To be fair, there are some parents and teachers who like RTI. Others believe, and there has been evidence, that schools don’t always fully implement RTI. They don’t have the resources or the manpower to carry out the program like they should.
But many parents and teachers resent RTI. They believe it keeps children from getting the special education services they need and should get under IDEA.
RTI should not be confused with special education. Since RTI, there have been fewer resource classes and support for students with learning disabilities—particularly for children with dyslexia.
It has been two years since the results of the 2015 study were published. Students continue to be evaluated with RTI, and placed into Tiers for remediation, even though it has been identified as a failed program. Millions have been spent. Students deserve something different when it comes to reading.
- Return to resource classes and other in-class support systems.
- Provide adequate assessment and assistance with programs known to work.
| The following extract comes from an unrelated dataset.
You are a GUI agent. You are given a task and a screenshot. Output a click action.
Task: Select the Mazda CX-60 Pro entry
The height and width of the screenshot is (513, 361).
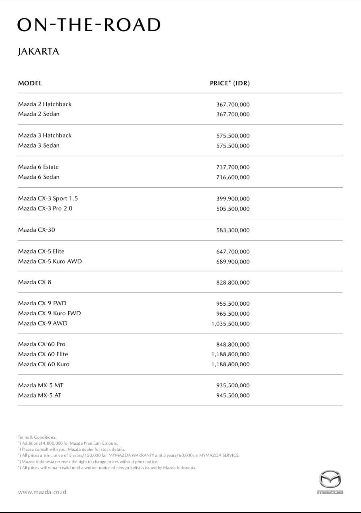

- Ensure that teachers get strong backgrounds in reading including dyslexia, and support to implement good reading programs.
- Provide parents with a voice at school board meetings and within their local schools in meetings with teachers and administrators.
At this point, we should provide parents with programs that address the reading remediation needs of their children. RTI does not seem to be that program.
Recently, distinguished Vanderbilt professors Douglas and Lynn S. Fuchs, co-authors of RTI, defended the program with the following claims:
- Schools didn’t implement the program rigorously enough.
- RTI needs a simpler structure.
- We shouldn’t conclude that RTI is a failure.
If the Fuchs want to see RTI continue as a program, they should go back to the drawing board. In the meantime, it’s troubling to see schools hang on to a program shown not to work.
Lewis, Anne C. 2006. “Dramatis Personae.” Phi Delta Kappan. 88(4): 259-60.